Plus Model Magazine is curated with content for, surprise-surprise, plus-sized women. Led by editor-in-chief Madeline Figueroa-Jones, this publication strives to show its audience not only stylish options for dressing but also body confidence in action.
The most powerful part of the Chenese Lewis Show is that it is a podcast made for plus-sized women, by a plus-sized WOC. The show features interviews with women and asks for commentary from plus-sized influencers, in addition to industry experts.
Plus-sized women’s clothing brand Jibri was founded by American fashion designer, Jasmine Elder. Inspired by her teenage mentor, Jibri Mann, Elder created her classy fashion brand and has since had her work featured in the likes of Marie Claire, Cosmopolitan and also InStyle Magazine.
These days, Nikki Gomez foregrounds beautiful big black bodies in her work as a photographer, balancing her photographic work alongside her love for blogging about food and fashion on her website, The Nikki Gomez.
Fashion blogger Ragini Nag Rao started blogging a decade ago, in 2009. As a veteran in the online community, she’s been working hard to normalize fat fashion by showing off her classy vintage outfits and looks.
Founder Pia Schiavo-Campo uses her platform as a blogger, public speaker, life coach and style expert to foreground #fatfab40s. Body positivity isn’t just about size or skin – it’s also about embracing age, too!
Full Figured Fashion Week, or FFFWeek, was a 20-year project in the making from the likes of visionary and entrepreneur Gwen DeVoe. While FFFWeek isn’t running in 2019, we can expect to see it return in 2020, after DeVoe has dedicated her time towards hosting smaller events revolving around plus-sized fashion and body positivity.
With 14 years of business behind it, Monif C is a small business that produces lingerie, primarily catering for bigger women. For those of you who are interested, you can find its delicious selection of racy underwear on Etsy.
Having spent many years on the modeling circuit as a plus-sized WOC, Sharon Quinn used her platform to create an award-winning talk show series that focused on both fashion and the entertainment business.
Co-founded by the real “OG fat girl” model, Gabi Gregg, Premme is a clothing brand designed with bigger bodies in mind. Part of the joy of signing up to their mailing list is getting a sweet 10 percent off your next purchase – jump on it now, babes!

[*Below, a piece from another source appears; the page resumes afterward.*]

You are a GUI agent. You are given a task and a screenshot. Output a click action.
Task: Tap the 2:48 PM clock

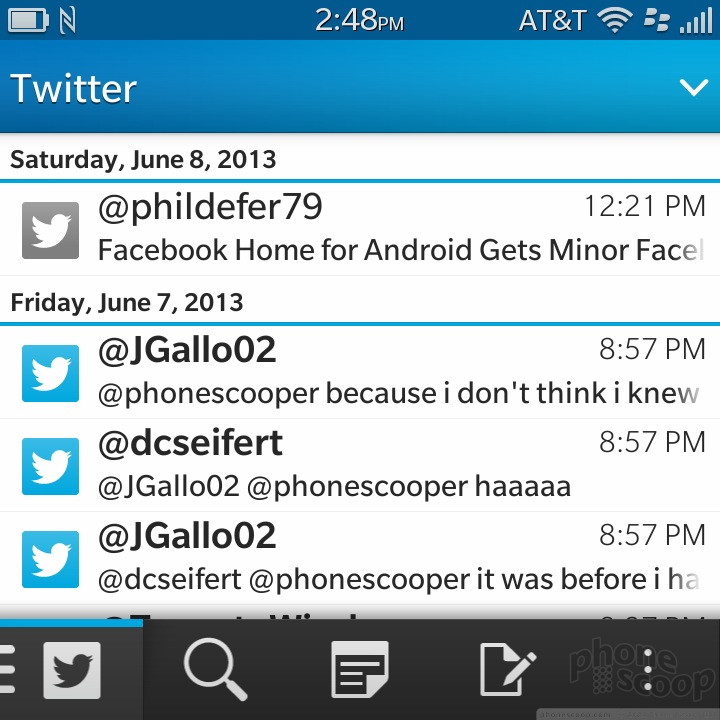(360, 21)
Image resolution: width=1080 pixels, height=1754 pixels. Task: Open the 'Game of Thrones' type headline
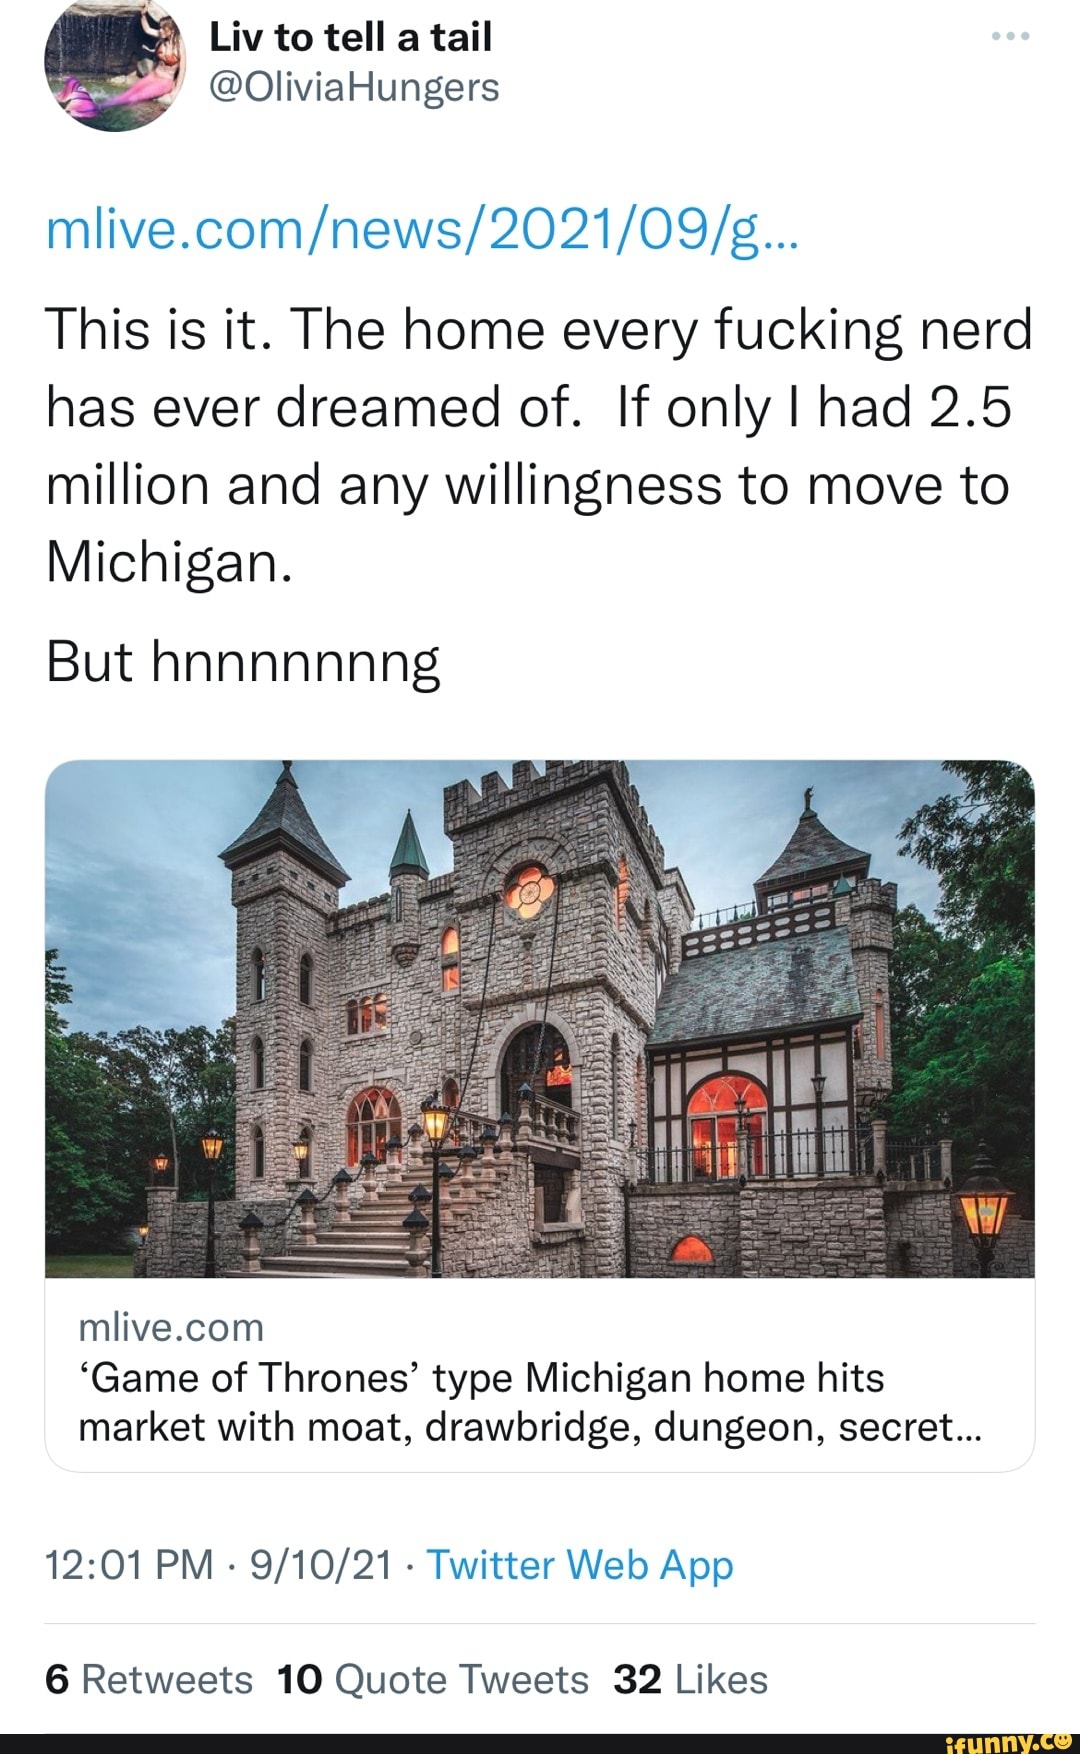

I Weigh, an online community founded by The Good Place actress Jameela Jamil, was created after Jamil realized that, as a successful actress, she had a platform she could use to promote body positivity and diversity. The intention behind the movement’s name was to show that we are all worth more than how much we weigh. I Weigh shows love for anything from tiger-stripe like stretch marks to beautiful disabled bodies and gorgeous curvaceous women.
Created by author, mom and self-confessed lipstick-lover, Lisa Scott, The Shopping Slayer celebrates fashion from the perspective of a WOC plus-sized model. Rather than hiding her body, she adorns it in eye-catching patterns and bold color.
Su-Style has been a hit within the Latina community, as founder Suzanna Ujaque found her niche as a Latina fashion blogger and Plus-Sized expert. She creates content on both her Instagram page and Youtube channel promoting body positivity and diversity, which supports her own lifestyle blogging activities.
This author of You Have the Right to Remain Fat advocates for the “right to bare arms” and embraces all of the rolls and wrinkles that come with living on the larger side of life. Beyond her advocacy for body positivity in her books, Tovar de-stigmatizes the plus-sized community by sharing her day-to-day life, spending time with friends, eating what she likes, and generally being all smiles, all of the time.
Founded by Jennene Biggins, Plus Size Biz is centered around making body positive brands easier to find in the US. Functioning as a search engine of sorts, the site features both location and business categories to make finding a business that caters for plus-sized people a straightforward process.
The Curvy Fashionista is an online publication that knows its audience: WOC who want to see themselves represented in the media that they consume. Having operated since 2008, the magazine continues to feature stories centered on the body positivity and resources for plus-sized women.
Susan Moses is undeniably a trailblazer, with her styling talent featured on the red carpet at events such as the Oscar’s, Golden Globes, Grammies and American Music Awards. Considering her illustrious career working with gorgeous and talented women – yes, she can name-drop that she’s Queen Latifah – Moses wrote The Art of Dressing Curves to celebrate and empower curvy women.
The body positive movement has given us much to celebrate, from thinking about the way that we relate to our own bodies, to how we think about other people’s bodies, too. What’s your experiences with the body positive movement – and have you already had the chance to interact with WOC body positive brands? Tell us about it on Twitter – you can find it by clicking on the logo at the top of the page.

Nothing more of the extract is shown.